Have you ever had a beer that just flat out surprises you or catches you off guard with how unique and good it is?
Back in August, right around the same weekend that the Great Taste of the Midwest was being held in Madison, WI. New Glarus released at their brewery a very small batch of a new offering to their R&D line appropriately named ‘Gueuze.’

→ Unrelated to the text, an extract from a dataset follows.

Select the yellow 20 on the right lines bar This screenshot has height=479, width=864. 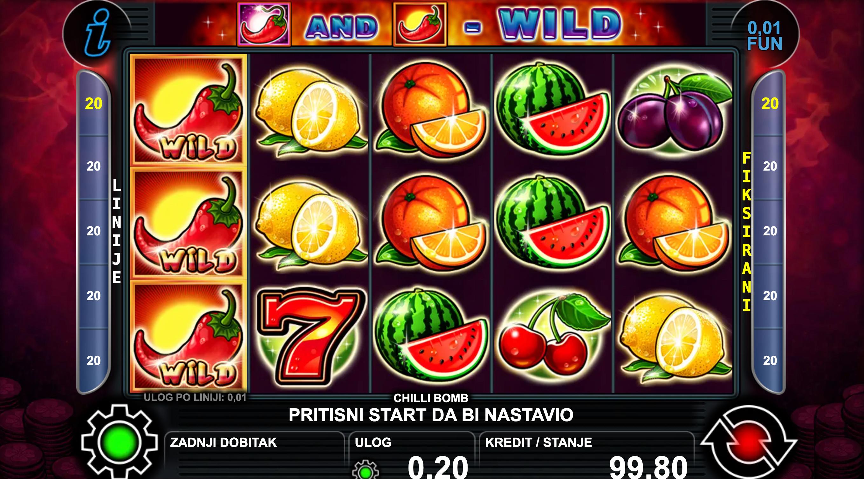[770, 104]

What many may not know is that this style is almost unheard of being made not to mention even released in bottles for sale here in the states. To my knowledge, only 3 or 4 other breweries have even attempted to recreate this traditional Belgain style sour ale here. I was immediately excited beyond belief to say the least that one of my most favorite brewers was going to make one of my newly found favorite styles in my home state of Wisconsin. Here is the description of it from the New Glarus news release:
Brewed = March 24, 2009
Bottled = August 6, 2010
Batch = 10 bbls
OG = 14 °P
ABV = 6.2%
IBU’s = 15
Brewed in the tradition of the Lambics of Belgium but using a blend of Ale Yeast, Brettanomyces, Lactobacillus, Pediococcus, and Acetobacter. These microorganisms came from our culture collection as well as many collected by Dan around the wilds of Wisconsin! Fermented and aged in Oak. This beer spent the summer of 2009 aging outdoors in used oak barrels. Then bottle fermented. This is a funky and very sour beer not for the faint of heart. If you are unfamiliar with sour or Brettanomyces beers you may want to pass this one up!
After the release, many have had mixed feelings about how it compares to the traditional Gueuze’s made in Belgium. While many things about the beer are different than what you might think a Gueuze should be like, I realized I was forgetting a major factor. This was not made in Belgium like most Gueuzes are, this was made in the state of Wisconsin! Like the description above said, this was made with microorganisms and cultures from the wilds of Wisconsin; so of course it is going to be different! After this realization, I began to enjoy it more and more
Despite what someone may say on what style this beer should really be classified as, I sincerely applaud Dan over at New Glarus for continually making something new and unique that has his own touch, flair, and personality integrated into the beer and for sharing it with us, the consumers. I enjoyed it immensely because it did not necessarily perfectly fit the style, but was made from the start as traditionally as you could ask for. It became something new and unique that I could not quite figure out. I have had a lot of great beers thus far in my exploration of craft beer, but there always comes a time when you will try something new that completely surprises you. It is beers like this that catch me off guard and make me thirsty for more. Cheers!